Members of the private club - whose fee was doubled to US$200,000 after Trump became president - posted incredulous pictures of the event.
Richard DeAgazio, a businessman, posted on his Facebook a picture of a man carrying the president's emergency satchel which he said called the "nuclear football", and claimed it contained the technology to launch a nuclear attack.
Mar-a-Lago member who pays Trump hundreds of thousands of dollars posts pics of - and identifies - US official carrying nuclear football. pic.twitter.com/oyAfY0E9Fj— Samuel Oakford (@samueloakford) February 13, 2017
Security experts have said this casual approach to national security discussions was very risky, with some suggesting foreign powers could have hacked the phone's cameras.
Interviewing more than two dozen civil servants on the frustrations felt by NSC, the New York Times reported that many staff are kept in the dark about the substance of Trump's calls with foreign leaders. Civil servants are said to spend their time trying to discern his policy priorities from his tweets.
The policy papers that do reach the president's desk have reportedly been shortened from the three to six page reports preferred by Obama to a single page with lots of graphics. An aide is quoted as saying that "the president likes maps".
Similar concerns have been voiced by staffers at other departments. Sources at the state department say their research papers, even on matters as complex and critical as the fight against Isil in Iraq and Syria are going largely disregarded.
With every change of administration there is always a transition period at the NSC, whose staff is drawn from the Pentagon and other agencies, as the new president sets their priorities.

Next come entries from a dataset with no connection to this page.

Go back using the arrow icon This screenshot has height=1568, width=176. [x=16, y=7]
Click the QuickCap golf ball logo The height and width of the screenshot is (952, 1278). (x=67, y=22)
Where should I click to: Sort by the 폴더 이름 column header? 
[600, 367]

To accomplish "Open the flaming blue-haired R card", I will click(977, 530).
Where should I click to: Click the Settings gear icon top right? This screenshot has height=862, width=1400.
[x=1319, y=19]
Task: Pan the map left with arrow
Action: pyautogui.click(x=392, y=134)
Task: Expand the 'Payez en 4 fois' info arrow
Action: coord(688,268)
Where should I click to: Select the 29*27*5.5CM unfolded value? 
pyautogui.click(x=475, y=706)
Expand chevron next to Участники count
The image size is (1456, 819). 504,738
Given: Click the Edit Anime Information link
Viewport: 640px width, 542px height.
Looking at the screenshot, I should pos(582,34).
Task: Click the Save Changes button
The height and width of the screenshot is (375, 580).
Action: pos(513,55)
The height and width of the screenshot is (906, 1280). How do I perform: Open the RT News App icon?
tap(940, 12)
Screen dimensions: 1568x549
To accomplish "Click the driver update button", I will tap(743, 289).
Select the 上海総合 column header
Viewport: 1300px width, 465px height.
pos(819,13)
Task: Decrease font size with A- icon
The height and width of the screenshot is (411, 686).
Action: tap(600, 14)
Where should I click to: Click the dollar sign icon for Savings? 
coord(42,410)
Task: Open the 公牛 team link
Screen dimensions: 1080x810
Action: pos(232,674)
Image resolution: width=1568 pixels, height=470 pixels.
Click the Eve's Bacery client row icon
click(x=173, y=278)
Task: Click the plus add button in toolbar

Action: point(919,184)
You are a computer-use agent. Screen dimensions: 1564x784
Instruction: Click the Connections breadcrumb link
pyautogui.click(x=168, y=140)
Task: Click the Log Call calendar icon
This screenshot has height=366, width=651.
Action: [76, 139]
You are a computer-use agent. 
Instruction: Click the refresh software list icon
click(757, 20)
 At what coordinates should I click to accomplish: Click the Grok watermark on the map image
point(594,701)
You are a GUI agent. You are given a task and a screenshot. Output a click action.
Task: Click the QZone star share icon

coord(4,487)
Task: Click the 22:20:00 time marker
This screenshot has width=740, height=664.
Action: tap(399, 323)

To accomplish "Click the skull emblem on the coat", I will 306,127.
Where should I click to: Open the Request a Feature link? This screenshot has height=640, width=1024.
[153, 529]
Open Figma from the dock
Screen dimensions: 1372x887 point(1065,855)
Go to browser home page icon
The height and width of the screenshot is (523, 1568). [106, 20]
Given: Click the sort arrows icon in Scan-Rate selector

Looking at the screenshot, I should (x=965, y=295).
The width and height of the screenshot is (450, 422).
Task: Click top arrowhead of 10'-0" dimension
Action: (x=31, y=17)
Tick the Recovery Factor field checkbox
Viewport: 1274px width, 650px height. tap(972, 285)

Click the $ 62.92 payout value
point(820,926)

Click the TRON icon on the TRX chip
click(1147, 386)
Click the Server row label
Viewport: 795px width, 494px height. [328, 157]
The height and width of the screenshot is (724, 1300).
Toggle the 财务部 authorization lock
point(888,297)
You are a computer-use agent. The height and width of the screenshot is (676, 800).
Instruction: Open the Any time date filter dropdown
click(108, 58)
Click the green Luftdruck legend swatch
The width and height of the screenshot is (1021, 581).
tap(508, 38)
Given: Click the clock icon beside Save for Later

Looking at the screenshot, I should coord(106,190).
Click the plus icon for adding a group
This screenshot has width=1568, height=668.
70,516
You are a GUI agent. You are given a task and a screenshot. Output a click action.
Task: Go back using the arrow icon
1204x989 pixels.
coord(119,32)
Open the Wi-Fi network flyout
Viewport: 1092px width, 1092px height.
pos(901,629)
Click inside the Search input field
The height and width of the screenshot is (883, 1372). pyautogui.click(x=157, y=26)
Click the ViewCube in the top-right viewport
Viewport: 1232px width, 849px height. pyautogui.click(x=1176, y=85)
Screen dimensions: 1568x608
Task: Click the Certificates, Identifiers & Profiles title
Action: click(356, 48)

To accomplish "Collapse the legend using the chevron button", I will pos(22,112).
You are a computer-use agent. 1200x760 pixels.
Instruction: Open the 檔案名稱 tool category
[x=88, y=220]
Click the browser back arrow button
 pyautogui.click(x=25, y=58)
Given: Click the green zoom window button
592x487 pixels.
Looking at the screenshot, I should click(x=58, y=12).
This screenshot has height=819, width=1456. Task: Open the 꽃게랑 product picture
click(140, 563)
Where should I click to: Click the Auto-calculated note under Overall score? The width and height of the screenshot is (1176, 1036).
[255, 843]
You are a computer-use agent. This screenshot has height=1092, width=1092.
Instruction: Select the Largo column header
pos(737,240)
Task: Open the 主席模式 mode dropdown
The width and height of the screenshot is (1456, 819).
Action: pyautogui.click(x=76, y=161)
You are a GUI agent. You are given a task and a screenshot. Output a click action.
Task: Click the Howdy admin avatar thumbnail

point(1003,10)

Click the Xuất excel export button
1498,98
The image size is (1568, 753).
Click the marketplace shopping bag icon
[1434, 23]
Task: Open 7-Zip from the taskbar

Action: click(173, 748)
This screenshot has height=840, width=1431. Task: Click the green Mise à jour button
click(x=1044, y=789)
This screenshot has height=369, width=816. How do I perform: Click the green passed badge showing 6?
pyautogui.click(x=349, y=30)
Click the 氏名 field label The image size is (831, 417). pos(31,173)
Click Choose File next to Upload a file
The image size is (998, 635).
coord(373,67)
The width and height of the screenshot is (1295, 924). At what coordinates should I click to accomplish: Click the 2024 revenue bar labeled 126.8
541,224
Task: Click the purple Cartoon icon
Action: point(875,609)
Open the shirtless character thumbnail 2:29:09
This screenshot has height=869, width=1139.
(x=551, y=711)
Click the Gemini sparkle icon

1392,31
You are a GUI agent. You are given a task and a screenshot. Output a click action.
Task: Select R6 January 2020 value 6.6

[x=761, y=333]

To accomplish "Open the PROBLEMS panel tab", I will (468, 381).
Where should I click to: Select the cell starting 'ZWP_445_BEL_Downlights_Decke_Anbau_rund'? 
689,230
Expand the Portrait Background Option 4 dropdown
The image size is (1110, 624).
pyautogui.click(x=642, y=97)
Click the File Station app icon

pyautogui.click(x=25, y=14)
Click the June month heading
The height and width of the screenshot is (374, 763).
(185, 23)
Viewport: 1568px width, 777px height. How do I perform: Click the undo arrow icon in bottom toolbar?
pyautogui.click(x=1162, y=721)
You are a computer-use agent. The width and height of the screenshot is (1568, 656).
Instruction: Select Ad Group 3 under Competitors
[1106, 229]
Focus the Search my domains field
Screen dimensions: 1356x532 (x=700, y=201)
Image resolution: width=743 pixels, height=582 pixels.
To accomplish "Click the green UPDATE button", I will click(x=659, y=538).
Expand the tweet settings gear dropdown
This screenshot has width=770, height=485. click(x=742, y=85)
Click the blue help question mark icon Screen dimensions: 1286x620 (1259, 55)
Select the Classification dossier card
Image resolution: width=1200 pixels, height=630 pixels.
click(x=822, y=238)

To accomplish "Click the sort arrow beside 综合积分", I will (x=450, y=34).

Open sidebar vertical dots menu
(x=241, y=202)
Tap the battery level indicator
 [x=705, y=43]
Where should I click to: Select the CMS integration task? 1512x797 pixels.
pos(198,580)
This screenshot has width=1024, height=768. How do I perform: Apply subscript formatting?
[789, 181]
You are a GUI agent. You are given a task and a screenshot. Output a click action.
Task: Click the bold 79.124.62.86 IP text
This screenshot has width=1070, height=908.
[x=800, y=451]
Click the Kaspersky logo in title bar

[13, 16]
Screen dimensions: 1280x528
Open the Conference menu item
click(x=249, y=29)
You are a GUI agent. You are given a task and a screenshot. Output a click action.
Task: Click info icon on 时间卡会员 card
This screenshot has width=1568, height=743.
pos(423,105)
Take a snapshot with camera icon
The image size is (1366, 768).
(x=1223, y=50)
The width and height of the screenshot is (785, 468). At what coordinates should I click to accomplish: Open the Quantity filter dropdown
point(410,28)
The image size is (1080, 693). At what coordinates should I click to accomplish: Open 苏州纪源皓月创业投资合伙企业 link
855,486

But Washington experts say that on this occasion a larger number of staffers than usual have left in protest, and the mutual mistrust is so deep that top advisers are reportedly considering monitoring staff mobile phones as they searches for the sources of numerous leaks.
Flynn is said to have furthered the practice of shutting out career civil servants, relying instead on some hand picked aides, according to Politico.